Compare adding a NAT rule in BSD's ipnat:
	echo "rdr ne1 64.17.42.5/0 port 80 -> 192.168.1.5 port 80" >> /etc/ipnat.rules
	ipnat -c -f /etc/ipnat.rules

with adding a NAT rule in Novell's INETCFG.NLM:
	load inetcfg
	Select protocals > Bindings
	Select the NIC you want to bind an address to
	Select "Expert TCP/IP Bind Options"
	Select Network Address Translation
	Select Network Address Translation Table
	Press Insert
	Type in the Public and Private addresses
	Press Escape so the rule gets added to the NAT table
	Press Escape
	Press Escape
	Select Yes (you are choosing to save your changes)
	Press Escape
	Press Escape
	Select Yes (...so you can leave INETCFG.NLM)
	down the server
	restart the server



2. BorderManager's implimentation of NAT is broken

Most good firewalls are capable of redirecting the endpoints of two sockets (two ip address/port combinations) to one ipaddress. For example, you would do this in ipnat as follows: 
        echo "rdr ne1 64.17.42.5/0 port 80 -> 192.168.1.5 port 80" >> /etc/ipnat.rules
        echo "rdr ne1 64.17.42.5/0 port 22 -> 192.168.1.9 port 22" >> /etc/ipnat.rules
        ipnat -c -f /etc/ipnat.rules
BorderManager cannot do this. If you have mapped 64.17.42.5 to 192.168.1.5 for port 80 on a BorderManager box, any other ports on 64.17.42.5 must also map to 192.168.1.5



3. The Novell documentation for BorderManager is inconsistant

example 1
A. The Installation and Setup (100-004452-002-B) guide for BorderManager Enterprise Edition 3, which is included with BorderManager 3.5 when the product ships, recommends configuring the firewall by setting the default action to "Deny Packets in Filter List", setting up the list with a single filter of ALL ALL (all ports, all addresses), and then setting up exceptions to allow specified traffic through the firewall.
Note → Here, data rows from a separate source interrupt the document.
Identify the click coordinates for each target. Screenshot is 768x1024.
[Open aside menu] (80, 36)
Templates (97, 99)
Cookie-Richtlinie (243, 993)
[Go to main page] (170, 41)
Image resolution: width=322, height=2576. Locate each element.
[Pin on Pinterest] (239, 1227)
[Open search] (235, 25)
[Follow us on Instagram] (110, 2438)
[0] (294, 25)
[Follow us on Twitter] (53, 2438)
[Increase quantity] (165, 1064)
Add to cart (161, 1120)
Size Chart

B. Novell's Guide to BorderManager(0-7645-4540-X), which is also published by Novell Press, says to set the default rule to "Permit Packets in Flilter List", then use rules in the filter list to allow specified traffic through the firewall.



4. BorderManager can't filter on ICMP type

As near as I can tell, you either allow ICMP or you disallow it. If you let people ping your web server, you let them send it ICMP redirects



5. The system-defined rules are broken

On close inspection of the rule named "pop3-stateful", you will see that the line for stateful filtering reads "Disabled". The rule named "realaudio" only allows connections to destinations at port 7070, which prevents use of realaudio sites using tcp on port 554. I'm sure there are other examples, but those are the ones that I've personally dealt with. How did I deal with them, you may ask? I created new rules that had the proper flags/ports set....there's no way to modify the system-defined rules in bordermanager.



6. The HTTP rules are dangerous

You either allow it, or you don't. There's no way to filter out PUT, DELETE, LINK, or UNLINK commands. (Yes, I know: The web server ought to be configured so that it doesn't allow those anyway. Personally, though, I'm a believer in the idea of using a belt and suspenders; i.e. multiple layers of protection.)



7. The password is in plain text

BorderManager doesn't require an NDS password to run FILTCFG.NLM. It only requires the rconsole password, which is, of course stored in the netinfo.cfg file. Yes, I know that normal users don't have the ability to read that password, but it still bothers me.